Supermicro launches 12 Xeon 6+ servers with up to 576 E-cores per system

Supermicro has introduced 12 new server platforms built for Intel Xeon 6+ processors, targeting high-density cloud, virtualization, 5G analytics, content delivery, and other throughput-heavy workloads. The company’s pitch is improved performance-per-watt and higher core density for data center deployments.

The systems are based on what Supermicro describes as its X14 platforms and are designed to support Xeon 6+ configurations with up to 288 efficiency cores (E-cores) per socket. In dual-socket servers, that scales to up to 576 E-cores per server. Supermicro also points to the Xeon 6+ platform’s generational claims of higher throughput, including “double the core count,” up to 17% higher instructions per clock (IPC), five times more last-level cache, and 25% faster memory support versus prior generations.

Supermicro grouped the 12 systems into four product families. The Hyper series covers single- and dual-socket 1U and 2U rackmount systems, with support for high-memory configurations and “advanced networking.” SuperBlade uses a blade chassis format that fits up to 10 compute nodes in a 6U chassis to increase rack compute density with shared infrastructure. FlexTwin is positioned as a high-density, liquid-cooled platform where each dual-socket node operates independently while sharing power and cooling resources. And GrandTwin is a single-socket, multi-node design aimed at high core-count configurations and E-core-heavy workloads, with an emphasis on density and thermal efficiency.

For data center engineers, the big takeaway is that E-core-heavy CPU platforms are pushing operators to re-check familiar constraints: rack power budgets, cooling headroom, and per-rack network uplinks can all become the limiting factor before “CPU capacity” does. Dense 1U/2U rackmount designs and multi-node chassis can amplify those tradeoffs, especially when the goal is squeezing more cores into the same footprint.

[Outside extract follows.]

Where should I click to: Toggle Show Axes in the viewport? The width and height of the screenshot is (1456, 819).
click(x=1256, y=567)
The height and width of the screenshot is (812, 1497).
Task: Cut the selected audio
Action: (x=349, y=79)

“By working closely with Intel, we have optimized our DCBBS with the new Xeon 6+ processors to deliver breakthrough core density and efficiency,” said Charles Liang, president and CEO of Supermicro. Supermicro also said its DCBBS approach is a modular infrastructure offering built from “validated components and subsystems,” scaling from individual servers and networking to rack-scale and data center-level solutions, including software and services.